Reproduce every item below word for word, leaving out the pictures.

— START OF MATERIAL —

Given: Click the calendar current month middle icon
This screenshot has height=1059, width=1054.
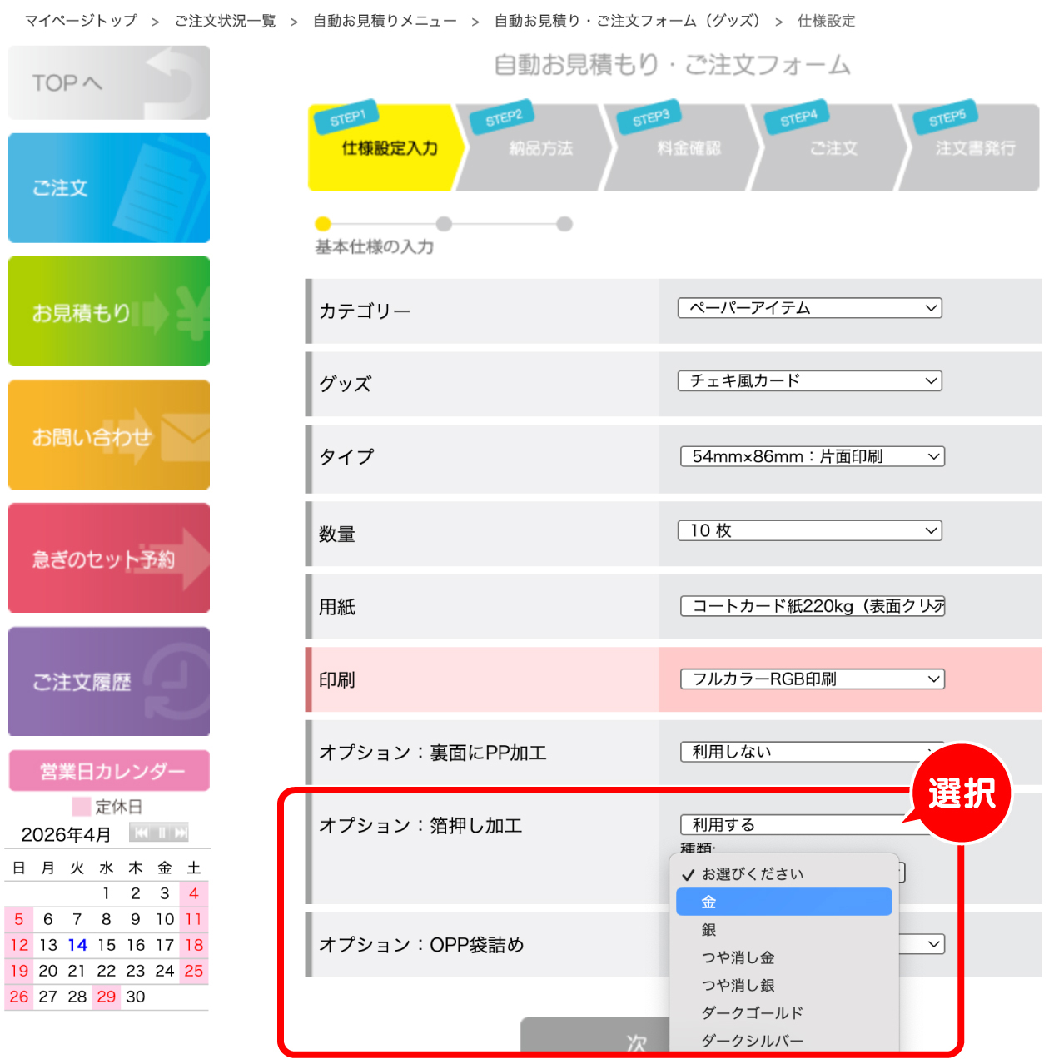Looking at the screenshot, I should point(162,833).
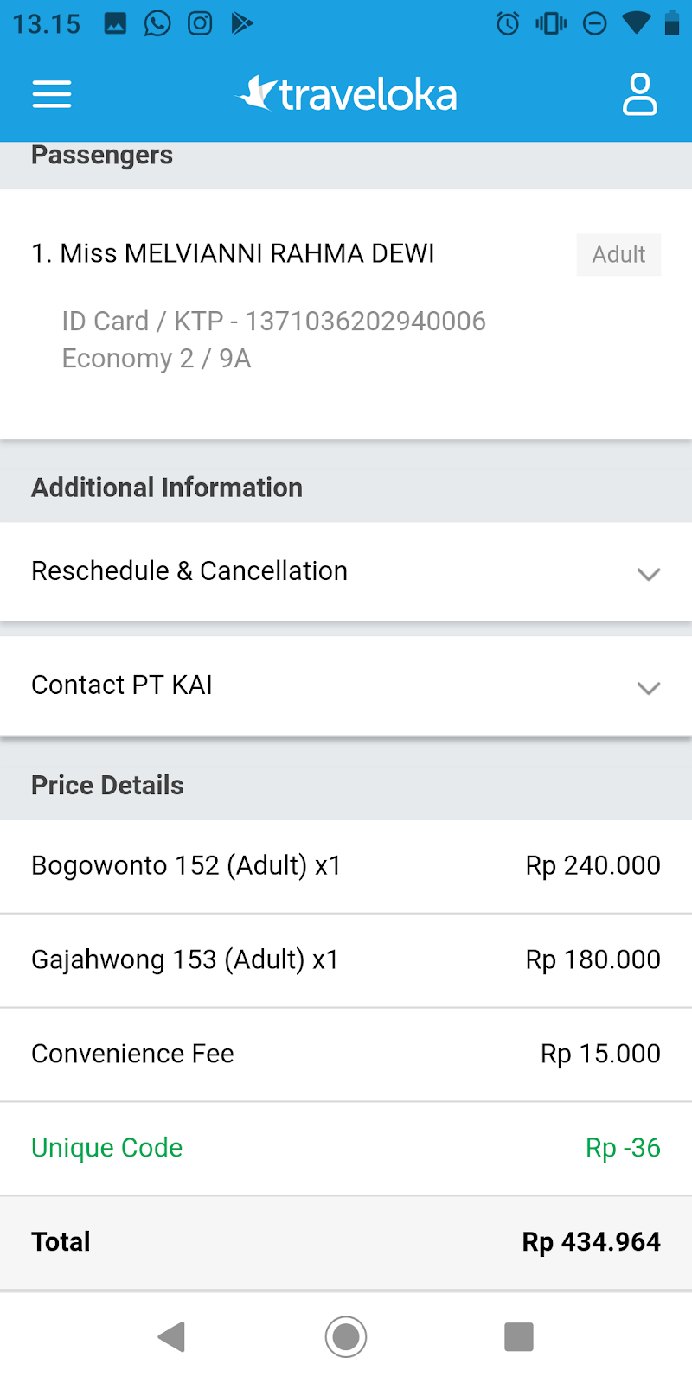Tap the WhatsApp notification icon
This screenshot has height=1383, width=692.
click(157, 23)

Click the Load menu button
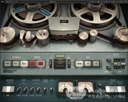(113, 2)
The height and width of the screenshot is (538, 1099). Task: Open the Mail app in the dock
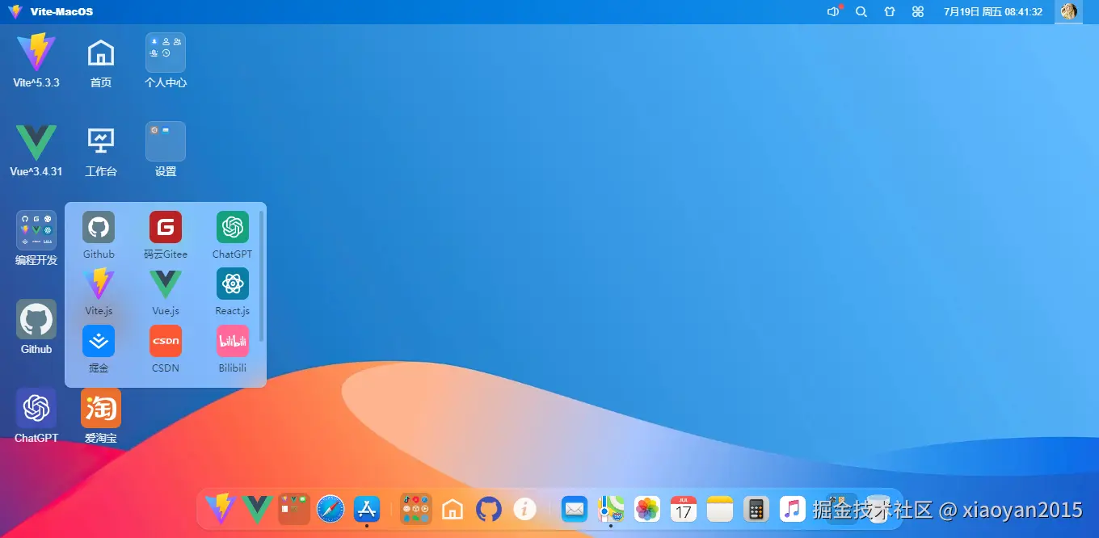tap(575, 510)
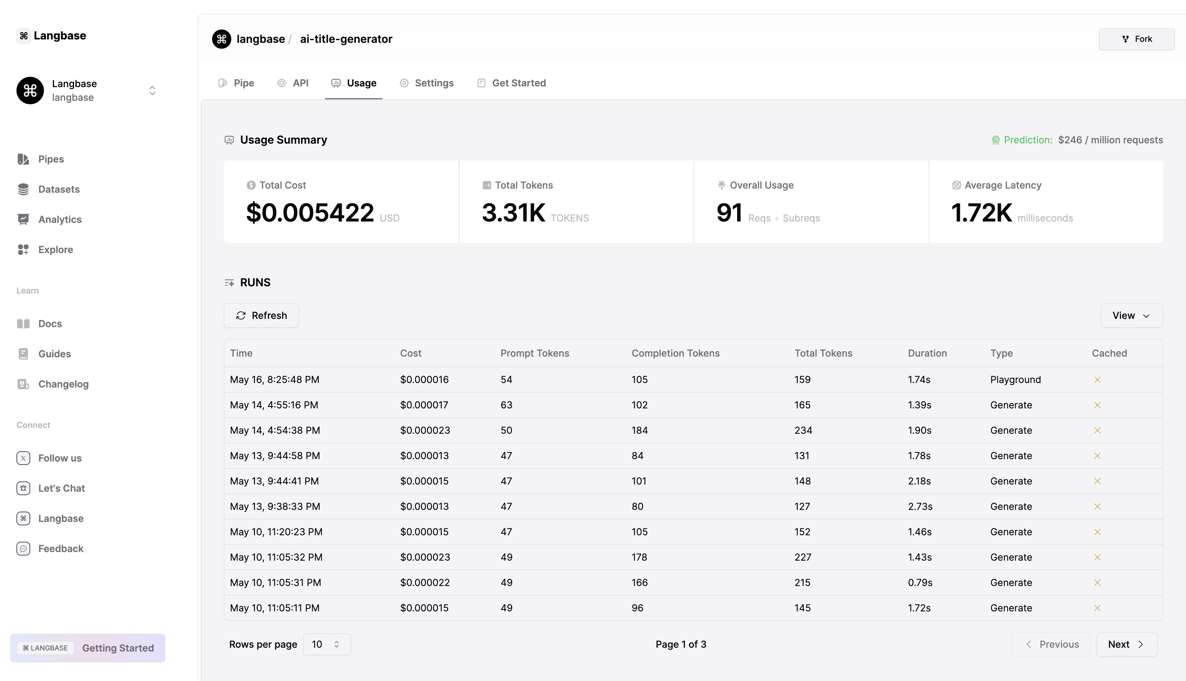
Task: Open Datasets via its database icon
Action: [23, 189]

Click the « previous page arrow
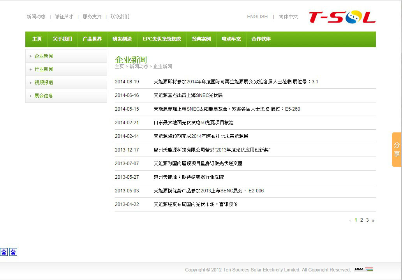coord(350,220)
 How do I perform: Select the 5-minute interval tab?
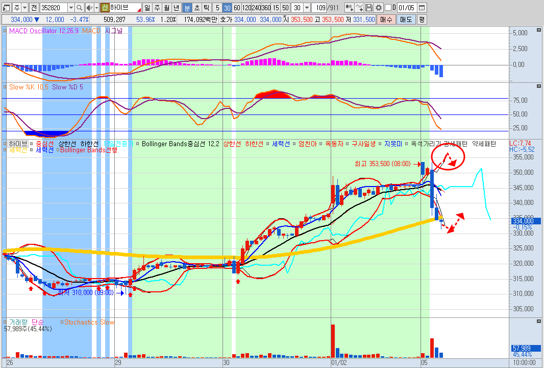pos(217,8)
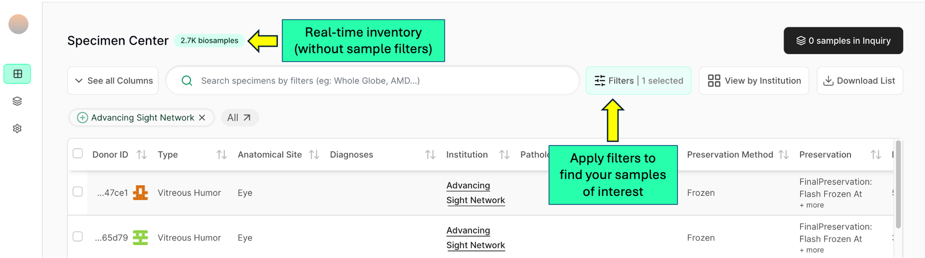Sort the Preservation Method column
The height and width of the screenshot is (258, 925).
click(783, 155)
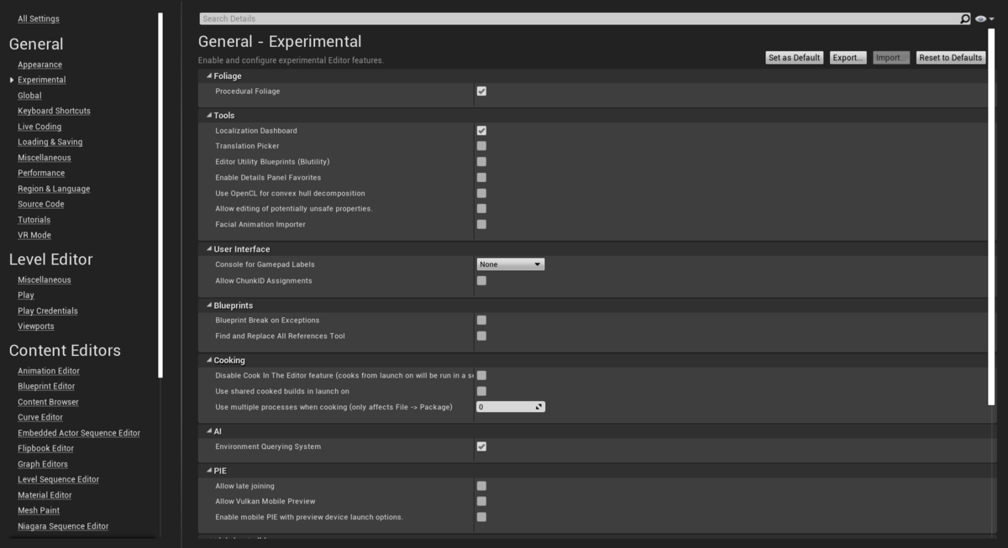The image size is (1008, 548).
Task: Click Reset to Defaults button
Action: pos(950,58)
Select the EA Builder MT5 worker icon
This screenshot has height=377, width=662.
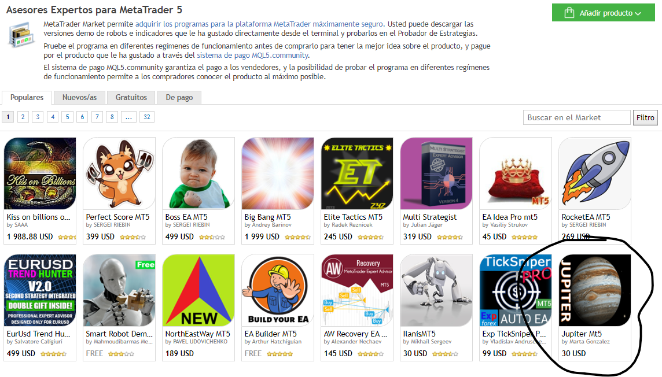pos(278,290)
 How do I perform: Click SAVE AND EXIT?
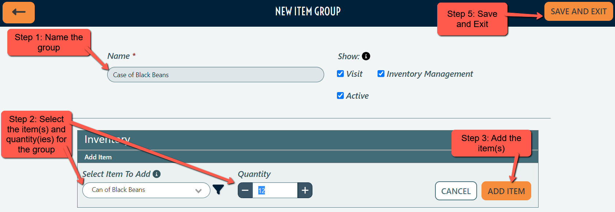tap(578, 11)
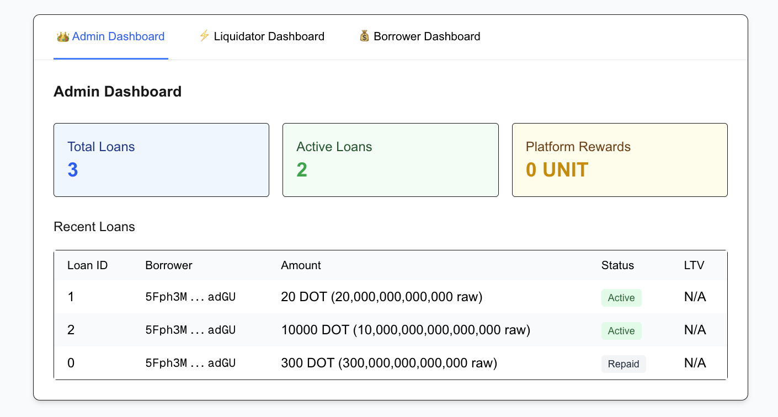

— END OF MATERIAL —

> [EXERCISE ANSWER]:
Given: Click the calendar current month middle icon
This screenshot has height=1059, width=1054.
Looking at the screenshot, I should point(162,833).
Tap the WhatsApp notification icon
This screenshot has height=1383, width=692.
click(157, 23)

Click the Load menu button
(113, 2)
The height and width of the screenshot is (538, 1099). Task: Open the Mail app in the dock
tap(575, 510)
Task: Open Datasets via its database icon
Action: [23, 189]

Click the « previous page arrow
coord(350,220)
 How do I perform: Select the 5-minute interval tab?
pos(217,8)
Sort the Preservation Method column
The height and width of the screenshot is (258, 925).
click(783, 155)
The image size is (1008, 548).
Task: Click Reset to Defaults button
Action: pos(950,58)
Select the EA Builder MT5 worker icon
This screenshot has height=377, width=662.
pos(278,290)
 How do I perform: Click SAVE AND EXIT?
tap(578, 11)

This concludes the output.